## What is needed
When you answer, copy every line of the listing below exactly.
BEGIN Data to process
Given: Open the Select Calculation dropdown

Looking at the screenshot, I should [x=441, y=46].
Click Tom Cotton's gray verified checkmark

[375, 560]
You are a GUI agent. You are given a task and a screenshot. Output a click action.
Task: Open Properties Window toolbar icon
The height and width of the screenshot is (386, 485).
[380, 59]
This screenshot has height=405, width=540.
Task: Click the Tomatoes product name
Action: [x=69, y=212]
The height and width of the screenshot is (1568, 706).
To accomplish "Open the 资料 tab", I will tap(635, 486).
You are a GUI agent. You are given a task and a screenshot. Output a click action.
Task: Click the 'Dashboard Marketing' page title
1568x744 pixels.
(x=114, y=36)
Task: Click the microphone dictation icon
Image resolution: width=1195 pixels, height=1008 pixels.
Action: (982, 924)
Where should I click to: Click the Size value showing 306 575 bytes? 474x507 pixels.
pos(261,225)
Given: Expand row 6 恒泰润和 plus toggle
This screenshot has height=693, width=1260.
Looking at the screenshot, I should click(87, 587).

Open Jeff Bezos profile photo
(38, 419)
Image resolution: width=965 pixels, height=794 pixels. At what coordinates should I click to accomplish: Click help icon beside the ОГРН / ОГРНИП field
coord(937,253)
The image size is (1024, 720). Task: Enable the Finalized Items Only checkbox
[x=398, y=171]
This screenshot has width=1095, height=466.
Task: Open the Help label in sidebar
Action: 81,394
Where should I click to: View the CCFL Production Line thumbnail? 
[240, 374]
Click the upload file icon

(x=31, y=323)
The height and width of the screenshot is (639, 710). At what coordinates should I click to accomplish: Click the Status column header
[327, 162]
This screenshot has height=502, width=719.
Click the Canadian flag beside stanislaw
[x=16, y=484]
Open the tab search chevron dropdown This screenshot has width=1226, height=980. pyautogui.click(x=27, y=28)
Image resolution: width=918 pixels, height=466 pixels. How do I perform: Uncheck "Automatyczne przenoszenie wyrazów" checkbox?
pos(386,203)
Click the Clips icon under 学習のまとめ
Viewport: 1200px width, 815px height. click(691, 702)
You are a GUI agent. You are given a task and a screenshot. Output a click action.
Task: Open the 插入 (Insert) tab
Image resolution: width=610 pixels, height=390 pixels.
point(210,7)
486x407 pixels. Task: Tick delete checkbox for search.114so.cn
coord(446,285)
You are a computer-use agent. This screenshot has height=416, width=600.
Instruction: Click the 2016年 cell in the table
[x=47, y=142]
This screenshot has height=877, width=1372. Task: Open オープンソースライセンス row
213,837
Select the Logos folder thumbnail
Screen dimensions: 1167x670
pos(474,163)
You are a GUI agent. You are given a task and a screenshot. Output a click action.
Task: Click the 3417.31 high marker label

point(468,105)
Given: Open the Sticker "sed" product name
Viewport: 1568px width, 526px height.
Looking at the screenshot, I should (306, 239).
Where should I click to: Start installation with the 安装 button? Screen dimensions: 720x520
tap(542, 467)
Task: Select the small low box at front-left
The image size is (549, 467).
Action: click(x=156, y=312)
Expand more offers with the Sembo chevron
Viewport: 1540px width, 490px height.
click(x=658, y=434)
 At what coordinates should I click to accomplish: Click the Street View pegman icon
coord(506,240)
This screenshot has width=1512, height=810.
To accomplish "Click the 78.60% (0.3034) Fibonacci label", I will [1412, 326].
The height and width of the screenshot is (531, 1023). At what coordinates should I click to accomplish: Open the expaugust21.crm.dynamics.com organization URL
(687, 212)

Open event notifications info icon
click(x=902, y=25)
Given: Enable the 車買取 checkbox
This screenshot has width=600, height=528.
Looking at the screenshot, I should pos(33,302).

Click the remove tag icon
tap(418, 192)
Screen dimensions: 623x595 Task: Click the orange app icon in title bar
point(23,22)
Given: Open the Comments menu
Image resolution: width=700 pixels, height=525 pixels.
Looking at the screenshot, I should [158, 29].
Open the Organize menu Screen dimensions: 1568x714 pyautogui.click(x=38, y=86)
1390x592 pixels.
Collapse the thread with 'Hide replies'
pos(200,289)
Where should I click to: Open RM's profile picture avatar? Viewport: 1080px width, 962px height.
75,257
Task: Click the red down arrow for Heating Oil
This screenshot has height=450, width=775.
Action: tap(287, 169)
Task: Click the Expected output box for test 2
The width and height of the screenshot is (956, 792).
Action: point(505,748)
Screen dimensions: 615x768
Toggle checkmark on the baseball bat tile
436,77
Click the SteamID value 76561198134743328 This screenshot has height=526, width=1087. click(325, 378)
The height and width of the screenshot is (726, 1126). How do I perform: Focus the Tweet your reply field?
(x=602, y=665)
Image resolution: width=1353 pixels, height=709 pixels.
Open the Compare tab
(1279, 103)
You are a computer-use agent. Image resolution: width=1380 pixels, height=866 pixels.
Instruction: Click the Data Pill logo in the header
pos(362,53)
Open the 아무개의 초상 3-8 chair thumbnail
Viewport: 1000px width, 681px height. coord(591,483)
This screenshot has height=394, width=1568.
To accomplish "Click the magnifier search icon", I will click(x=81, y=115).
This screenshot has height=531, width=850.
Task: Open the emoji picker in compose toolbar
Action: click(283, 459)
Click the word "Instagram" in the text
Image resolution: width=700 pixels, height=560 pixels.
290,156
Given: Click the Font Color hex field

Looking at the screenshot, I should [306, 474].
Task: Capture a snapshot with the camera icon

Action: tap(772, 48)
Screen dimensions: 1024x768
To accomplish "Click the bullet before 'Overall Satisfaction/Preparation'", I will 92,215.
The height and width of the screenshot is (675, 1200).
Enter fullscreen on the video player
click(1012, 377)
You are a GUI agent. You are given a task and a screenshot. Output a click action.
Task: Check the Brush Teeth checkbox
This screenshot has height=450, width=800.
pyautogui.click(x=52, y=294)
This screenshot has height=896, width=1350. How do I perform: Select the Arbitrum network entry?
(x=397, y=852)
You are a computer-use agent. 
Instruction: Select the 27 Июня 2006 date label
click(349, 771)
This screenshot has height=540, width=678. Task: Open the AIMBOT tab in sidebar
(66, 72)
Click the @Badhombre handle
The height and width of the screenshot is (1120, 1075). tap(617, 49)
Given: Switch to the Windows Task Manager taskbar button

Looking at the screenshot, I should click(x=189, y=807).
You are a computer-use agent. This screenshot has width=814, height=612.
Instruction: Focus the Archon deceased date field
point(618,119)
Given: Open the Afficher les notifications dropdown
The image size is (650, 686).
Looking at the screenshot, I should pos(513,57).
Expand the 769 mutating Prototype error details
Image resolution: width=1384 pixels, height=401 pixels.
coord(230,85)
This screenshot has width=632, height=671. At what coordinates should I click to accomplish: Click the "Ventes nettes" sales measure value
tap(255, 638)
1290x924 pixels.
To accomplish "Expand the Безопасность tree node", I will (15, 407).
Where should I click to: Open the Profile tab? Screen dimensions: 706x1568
END Data to process
## Answer box
Given: Open the Select Calculation dropdown

Looking at the screenshot, I should [x=441, y=46].
Click Tom Cotton's gray verified checkmark

[375, 560]
You are a GUI agent. You are given a task and a screenshot. Output a click action.
Task: Open Properties Window toolbar icon
The height and width of the screenshot is (386, 485).
[380, 59]
This screenshot has height=405, width=540.
Task: Click the Tomatoes product name
Action: [x=69, y=212]
The height and width of the screenshot is (1568, 706).
To accomplish "Open the 资料 tab", I will tap(635, 486).
You are a GUI agent. You are given a task and a screenshot. Output a click action.
Task: Click the 'Dashboard Marketing' page title
1568x744 pixels.
(x=114, y=36)
Task: Click the microphone dictation icon
Image resolution: width=1195 pixels, height=1008 pixels.
Action: (982, 924)
Where should I click to: Click the Size value showing 306 575 bytes? 474x507 pixels.
pos(261,225)
Given: Expand row 6 恒泰润和 plus toggle
This screenshot has height=693, width=1260.
Looking at the screenshot, I should click(87, 587).

Open Jeff Bezos profile photo
(38, 419)
Image resolution: width=965 pixels, height=794 pixels. At what coordinates should I click to accomplish: Click help icon beside the ОГРН / ОГРНИП field
coord(937,253)
The image size is (1024, 720). Task: Enable the Finalized Items Only checkbox
[x=398, y=171]
This screenshot has width=1095, height=466.
Task: Open the Help label in sidebar
Action: 81,394
Where should I click to: View the CCFL Production Line thumbnail? 
[240, 374]
Click the upload file icon

(x=31, y=323)
The height and width of the screenshot is (639, 710). At what coordinates should I click to accomplish: Click the Status column header
[327, 162]
This screenshot has height=502, width=719.
Click the Canadian flag beside stanislaw
[x=16, y=484]
Open the tab search chevron dropdown This screenshot has width=1226, height=980. pyautogui.click(x=27, y=28)
Image resolution: width=918 pixels, height=466 pixels. How do I perform: Uncheck "Automatyczne przenoszenie wyrazów" checkbox?
pos(386,203)
Click the Clips icon under 学習のまとめ
Viewport: 1200px width, 815px height. click(691, 702)
You are a GUI agent. You are given a task and a screenshot. Output a click action.
Task: Open the 插入 (Insert) tab
Image resolution: width=610 pixels, height=390 pixels.
point(210,7)
486x407 pixels. Task: Tick delete checkbox for search.114so.cn
coord(446,285)
You are a computer-use agent. This screenshot has height=416, width=600.
Instruction: Click the 2016年 cell in the table
[x=47, y=142]
This screenshot has height=877, width=1372. Task: Open オープンソースライセンス row
213,837
Select the Logos folder thumbnail
Screen dimensions: 1167x670
pos(474,163)
You are a GUI agent. You are given a task and a screenshot. Output a click action.
Task: Click the 3417.31 high marker label

point(468,105)
Given: Open the Sticker "sed" product name
Viewport: 1568px width, 526px height.
Looking at the screenshot, I should (306, 239).
Where should I click to: Start installation with the 安装 button? Screen dimensions: 720x520
tap(542, 467)
Task: Select the small low box at front-left
The image size is (549, 467).
Action: click(x=156, y=312)
Expand more offers with the Sembo chevron
Viewport: 1540px width, 490px height.
click(x=658, y=434)
 At what coordinates should I click to accomplish: Click the Street View pegman icon
coord(506,240)
This screenshot has width=1512, height=810.
To accomplish "Click the 78.60% (0.3034) Fibonacci label", I will [1412, 326].
The height and width of the screenshot is (531, 1023). At what coordinates should I click to accomplish: Open the expaugust21.crm.dynamics.com organization URL
(687, 212)

Open event notifications info icon
click(x=902, y=25)
Given: Enable the 車買取 checkbox
This screenshot has width=600, height=528.
Looking at the screenshot, I should pos(33,302).

Click the remove tag icon
tap(418, 192)
Screen dimensions: 623x595 Task: Click the orange app icon in title bar
point(23,22)
Given: Open the Comments menu
Image resolution: width=700 pixels, height=525 pixels.
Looking at the screenshot, I should [158, 29].
Open the Organize menu Screen dimensions: 1568x714 pyautogui.click(x=38, y=86)
1390x592 pixels.
Collapse the thread with 'Hide replies'
pos(200,289)
Where should I click to: Open RM's profile picture avatar? Viewport: 1080px width, 962px height.
75,257
Task: Click the red down arrow for Heating Oil
This screenshot has height=450, width=775.
Action: tap(287, 169)
Task: Click the Expected output box for test 2
The width and height of the screenshot is (956, 792).
Action: point(505,748)
Screen dimensions: 615x768
Toggle checkmark on the baseball bat tile
436,77
Click the SteamID value 76561198134743328 This screenshot has height=526, width=1087. click(325, 378)
The height and width of the screenshot is (726, 1126). How do I perform: Focus the Tweet your reply field?
(x=602, y=665)
Image resolution: width=1353 pixels, height=709 pixels.
Open the Compare tab
(1279, 103)
You are a computer-use agent. Image resolution: width=1380 pixels, height=866 pixels.
Instruction: Click the Data Pill logo in the header
pos(362,53)
Open the 아무개의 초상 3-8 chair thumbnail
Viewport: 1000px width, 681px height. coord(591,483)
This screenshot has height=394, width=1568.
To accomplish "Click the magnifier search icon", I will click(x=81, y=115).
This screenshot has height=531, width=850.
Task: Open the emoji picker in compose toolbar
Action: click(283, 459)
Click the word "Instagram" in the text
Image resolution: width=700 pixels, height=560 pixels.
290,156
Given: Click the Font Color hex field

Looking at the screenshot, I should [306, 474].
Task: Capture a snapshot with the camera icon

Action: tap(772, 48)
Screen dimensions: 1024x768
To accomplish "Click the bullet before 'Overall Satisfaction/Preparation'", I will 92,215.
The height and width of the screenshot is (675, 1200).
Enter fullscreen on the video player
click(1012, 377)
You are a GUI agent. You are given a task and a screenshot. Output a click action.
Task: Check the Brush Teeth checkbox
This screenshot has height=450, width=800.
pyautogui.click(x=52, y=294)
This screenshot has height=896, width=1350. How do I perform: Select the Arbitrum network entry?
(x=397, y=852)
You are a computer-use agent. 
Instruction: Select the 27 Июня 2006 date label
click(349, 771)
This screenshot has height=540, width=678. Task: Open the AIMBOT tab in sidebar
(66, 72)
Click the @Badhombre handle
The height and width of the screenshot is (1120, 1075). tap(617, 49)
Given: Switch to the Windows Task Manager taskbar button

Looking at the screenshot, I should click(x=189, y=807).
You are a computer-use agent. This screenshot has width=814, height=612.
Instruction: Focus the Archon deceased date field
point(618,119)
Given: Open the Afficher les notifications dropdown
The image size is (650, 686).
Looking at the screenshot, I should pos(513,57).
Expand the 769 mutating Prototype error details
Image resolution: width=1384 pixels, height=401 pixels.
coord(230,85)
This screenshot has width=632, height=671. At what coordinates should I click to accomplish: Click the "Ventes nettes" sales measure value
tap(255, 638)
1290x924 pixels.
To accomplish "Expand the Безопасность tree node", I will (15, 407).
Where should I click to: Open the Profile tab? Screen dimensions: 706x1568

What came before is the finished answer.